Update the listing from the line with "You are a computer-use" to the line with "(x=446, y=25)" by replacing "Project menu" with "View menu" and leaving everything else unchanged. Return only those lines, without the pictures.

--- Task material ---

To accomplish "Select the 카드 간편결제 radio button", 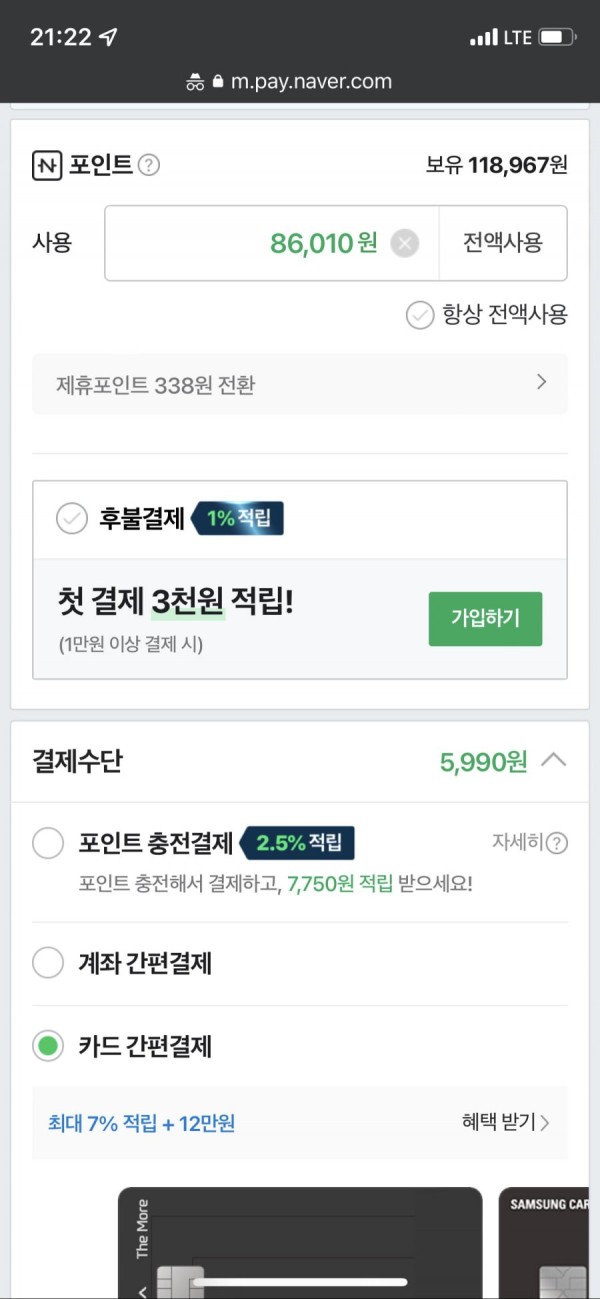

---
--- Task material ---

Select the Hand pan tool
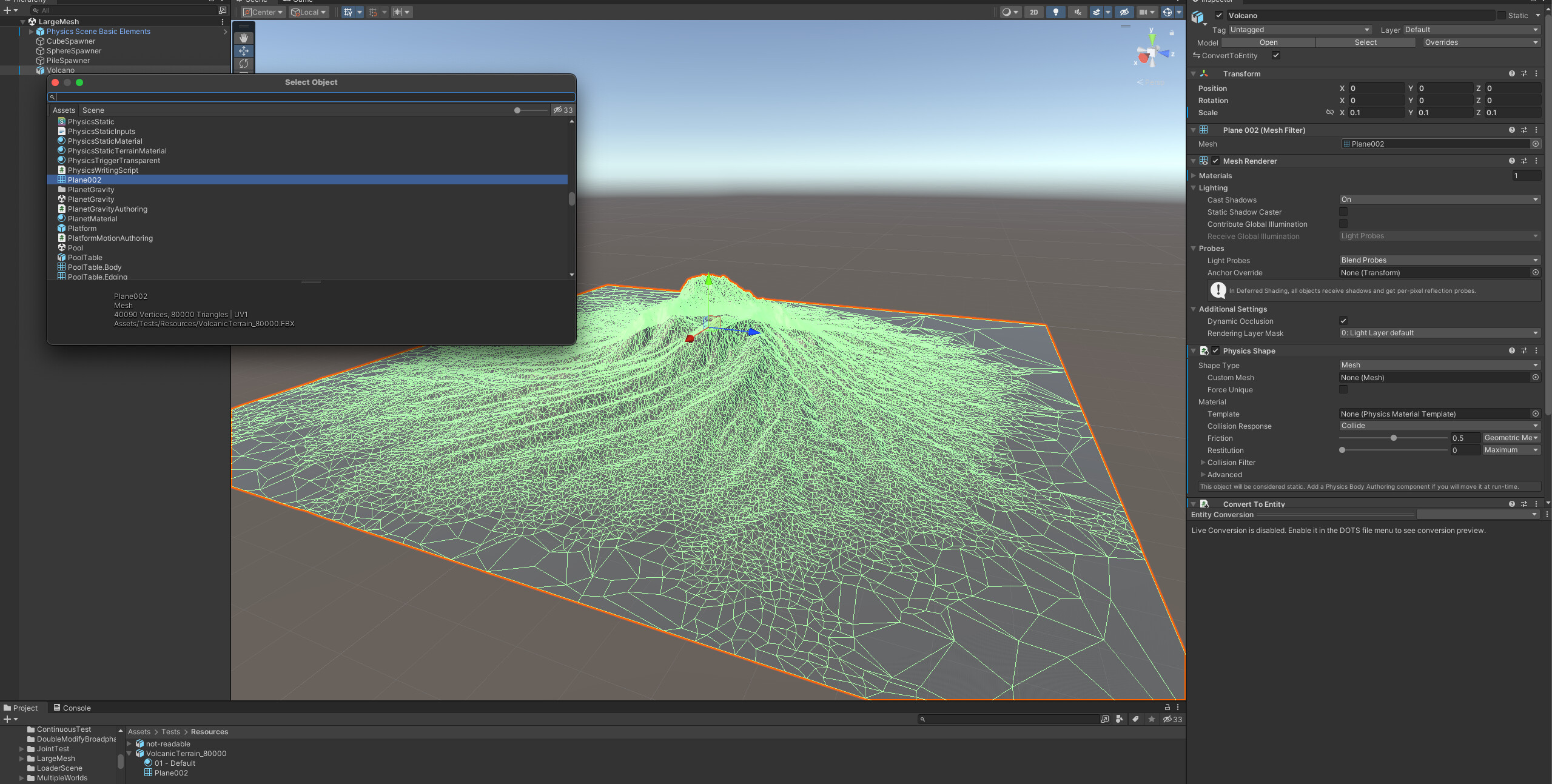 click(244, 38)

---
--- Task material ---

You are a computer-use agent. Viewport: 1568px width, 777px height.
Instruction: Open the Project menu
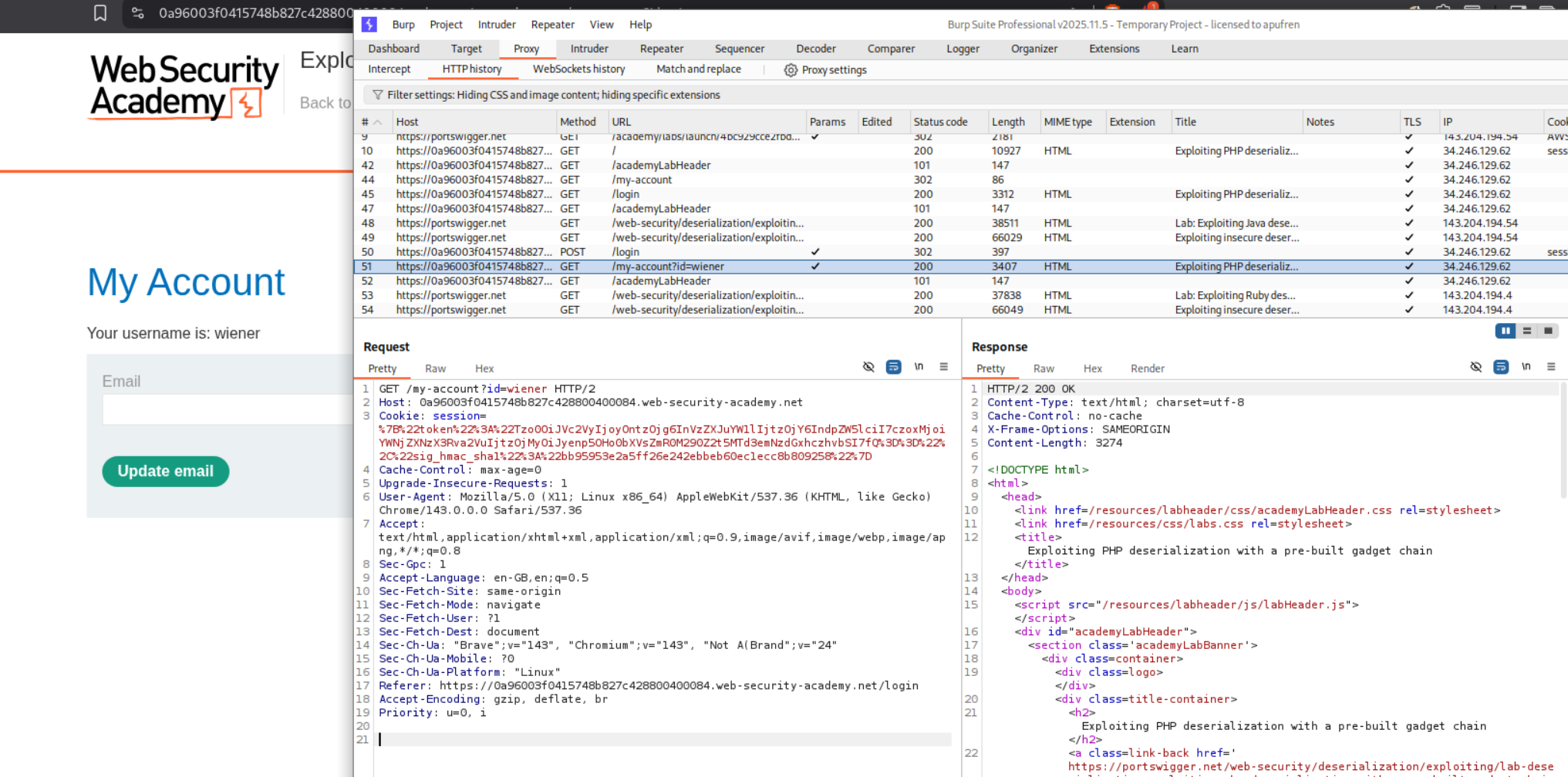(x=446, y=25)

---

## [Task output]
You are a computer-use agent. Viewport: 1568px width, 777px height.
Instruction: Open the View menu
(x=446, y=25)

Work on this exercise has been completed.